There's a lot of the old natural mystic flowing through David Kirton's music, but the music created by the Baja artist is a new kind of reggae. Based in the roots style of Bob Marley and Jimmy Cliff, Kirton has drawn from Spanish influences and world beats for his concoction of reggae, island and pop.
Born and raised on the tiny eastern Carribbean island of Barbados, Kirton went to England in the mid-'80s to train as an audio engineer. That time spent in the urban wilds of London, at a time when dancehall, dub and reggae were taking over the club scene, helped to shape Kirton's modern view of old-school island music. With a respect for the old masters that is inherent in Rastafarian culture, Kirton began to develop a new brand of roots-rock. His first album, 1999's Stranger, reflects Kirton's musical history through the traditional reggae bounce and hopeful, spiritual lyrics. Lovers rock, a major influence, also grooves heavily throughout Stranger and Kirton's subsequent albums.
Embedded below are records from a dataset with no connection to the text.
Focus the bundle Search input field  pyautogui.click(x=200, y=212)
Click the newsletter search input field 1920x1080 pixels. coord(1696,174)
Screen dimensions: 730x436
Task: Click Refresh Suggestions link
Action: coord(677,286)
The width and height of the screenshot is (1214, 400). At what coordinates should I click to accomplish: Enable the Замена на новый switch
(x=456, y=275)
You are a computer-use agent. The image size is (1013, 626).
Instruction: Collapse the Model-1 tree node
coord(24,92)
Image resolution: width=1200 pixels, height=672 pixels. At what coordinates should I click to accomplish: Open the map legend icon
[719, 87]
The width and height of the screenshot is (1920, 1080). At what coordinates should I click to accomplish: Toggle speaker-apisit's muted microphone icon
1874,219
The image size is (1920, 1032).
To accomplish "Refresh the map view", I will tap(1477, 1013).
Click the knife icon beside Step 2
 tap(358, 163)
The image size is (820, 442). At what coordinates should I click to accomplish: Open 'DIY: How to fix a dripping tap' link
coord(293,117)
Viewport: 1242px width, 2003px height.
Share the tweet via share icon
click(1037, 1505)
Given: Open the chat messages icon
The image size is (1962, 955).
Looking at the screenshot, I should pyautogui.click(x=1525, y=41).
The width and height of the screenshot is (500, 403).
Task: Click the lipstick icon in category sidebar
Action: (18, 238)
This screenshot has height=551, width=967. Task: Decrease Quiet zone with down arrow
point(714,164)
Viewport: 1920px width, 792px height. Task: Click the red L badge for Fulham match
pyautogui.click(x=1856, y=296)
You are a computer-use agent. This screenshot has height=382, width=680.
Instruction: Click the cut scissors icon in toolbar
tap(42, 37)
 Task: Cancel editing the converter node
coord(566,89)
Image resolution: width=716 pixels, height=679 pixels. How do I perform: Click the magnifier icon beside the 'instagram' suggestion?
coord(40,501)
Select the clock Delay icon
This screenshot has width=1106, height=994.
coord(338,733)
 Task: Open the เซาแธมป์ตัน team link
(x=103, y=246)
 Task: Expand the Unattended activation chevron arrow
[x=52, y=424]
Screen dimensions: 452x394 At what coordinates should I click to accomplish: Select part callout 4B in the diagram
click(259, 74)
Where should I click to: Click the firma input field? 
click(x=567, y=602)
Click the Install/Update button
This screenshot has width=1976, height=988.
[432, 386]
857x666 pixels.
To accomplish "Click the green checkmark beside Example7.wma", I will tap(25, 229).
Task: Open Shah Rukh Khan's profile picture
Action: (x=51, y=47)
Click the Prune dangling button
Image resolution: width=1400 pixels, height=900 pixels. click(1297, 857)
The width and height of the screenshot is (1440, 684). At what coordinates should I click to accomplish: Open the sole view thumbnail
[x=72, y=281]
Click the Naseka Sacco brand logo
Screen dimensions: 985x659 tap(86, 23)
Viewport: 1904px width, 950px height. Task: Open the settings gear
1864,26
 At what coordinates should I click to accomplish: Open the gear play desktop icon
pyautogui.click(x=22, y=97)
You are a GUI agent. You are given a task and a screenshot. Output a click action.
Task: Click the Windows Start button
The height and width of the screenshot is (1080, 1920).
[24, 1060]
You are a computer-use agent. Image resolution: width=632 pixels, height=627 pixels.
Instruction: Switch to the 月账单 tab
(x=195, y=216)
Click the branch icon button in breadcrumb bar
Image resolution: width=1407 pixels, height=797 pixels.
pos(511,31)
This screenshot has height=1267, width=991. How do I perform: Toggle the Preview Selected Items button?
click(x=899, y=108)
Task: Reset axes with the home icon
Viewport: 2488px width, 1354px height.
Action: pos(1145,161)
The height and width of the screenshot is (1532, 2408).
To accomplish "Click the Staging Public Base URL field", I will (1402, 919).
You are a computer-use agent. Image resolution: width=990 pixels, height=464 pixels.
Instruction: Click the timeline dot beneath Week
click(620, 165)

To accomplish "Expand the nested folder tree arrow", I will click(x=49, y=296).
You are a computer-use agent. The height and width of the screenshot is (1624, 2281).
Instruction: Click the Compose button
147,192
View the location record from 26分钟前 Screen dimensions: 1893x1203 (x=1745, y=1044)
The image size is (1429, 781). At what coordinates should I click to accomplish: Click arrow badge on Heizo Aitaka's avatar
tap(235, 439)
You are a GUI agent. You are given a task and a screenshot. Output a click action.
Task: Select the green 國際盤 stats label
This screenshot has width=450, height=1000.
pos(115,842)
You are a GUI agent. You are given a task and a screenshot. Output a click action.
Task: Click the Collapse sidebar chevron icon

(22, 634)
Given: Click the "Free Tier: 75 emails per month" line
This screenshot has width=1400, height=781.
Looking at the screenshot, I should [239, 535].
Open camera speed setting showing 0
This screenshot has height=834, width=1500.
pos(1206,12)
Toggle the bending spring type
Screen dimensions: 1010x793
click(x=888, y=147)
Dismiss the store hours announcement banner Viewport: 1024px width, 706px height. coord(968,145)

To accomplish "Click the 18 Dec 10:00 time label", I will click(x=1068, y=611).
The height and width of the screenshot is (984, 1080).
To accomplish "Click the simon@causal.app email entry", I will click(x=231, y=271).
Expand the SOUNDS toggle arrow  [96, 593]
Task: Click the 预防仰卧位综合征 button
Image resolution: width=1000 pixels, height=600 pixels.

All of these tropical inspirations and northern instrumentations give birth to a fresh, up-to-date roots melody that, without someone like Kirton at the helm, might crash on the reef already inhabited by UB40. But Kirton keeps in the forefront the realistic, honest and bare-breasted humanity of true reggae music, and his reverent rhythms, lyrics and inflection pay homage to those in the past while providing a floor plan for those to come. It's new, and it is different, but it will still make you groove and praise.